Tuscan Chickpea Soup (adapted from Cooking Light)


2 TB olive oil

2 cups finely chopped onion

8 garlic cloves, minced

4 cups low-sodium chicken broth

1 tsp. fresh rosemary or 1/4 tsp. dried rosemary

1/4 – 1/2 tsp. salt

1/4 tsp. black pepper

3 (15 1/2 oz.) can chickpeas, rinsed and drained

2 (14 1/2 oz.) cans diced tomatoes undrained

Chopped kale (optional)

1 -2 TB balsamic vinegar

6 TB grated fresh Parmesan or Pecorino Romano


Heat the olive oil in a Dutch oven over medium heat. Add onion and garlic, and cook for 10 minutes, stirring frequently. Stir in the broth and the next 6 ingredients (broth through kale, if using), and bring to a boil. Reduce heat, and simmer 20 minutes.

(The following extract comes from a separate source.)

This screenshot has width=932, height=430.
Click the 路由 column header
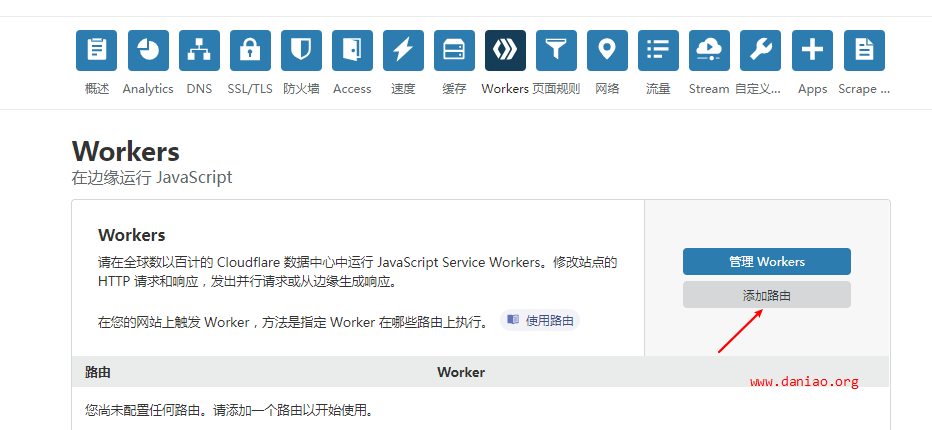point(98,372)
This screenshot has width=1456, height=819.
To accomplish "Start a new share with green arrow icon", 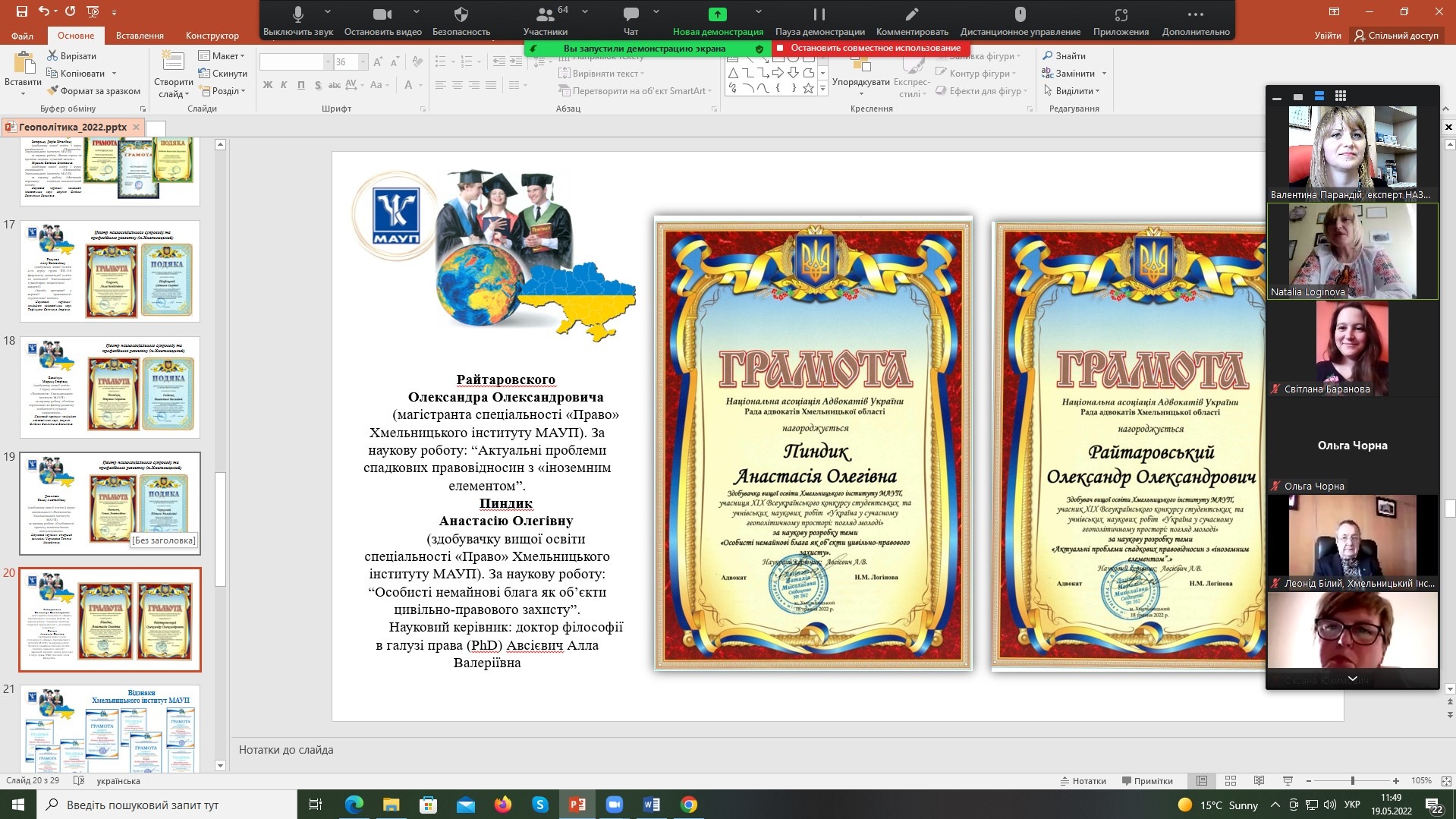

Place 2 cups in a blender or food processor, and process until smooth. Pour the pureed soup into a bowl. Repeat procedure with 2 cups soup. Return all pureed soup to pan. Stir in the vinegar, and bring to a boil. Remove from heat. Spoon soup into bowls and sprinkle with grated cheese. Yield: 6 servings.

October 11, 2011

Kale and Chickpea Soup

Yes, I’m on a leftover streak. But it seems silly not to kill two birds with one stone. Last night for dinner I made a kale and chickpea soup with chorizo. In my attempt to give the soup a little more depth, I almost made it too spicy for the kids. I had added more paprika, some cumin and a fat pinch of cayenne. S drank a lot of water with her soup, but I like to tell myself that all those fluids are good for her. In the end, both kids were sopping up the last of their soup with some seedy multigrain bread. This morning, I sent S to school with the soup, some cut-up fruit and a wedge of bread.

Here’s the recipe from Epicurious:

Kale and chickpea soup

Note: I chopped up a few carrots instead of using the potato. And since I couldn’t find cured chorizo sausage, I used pork chorizo instead. Lastly, I used all broth, no water.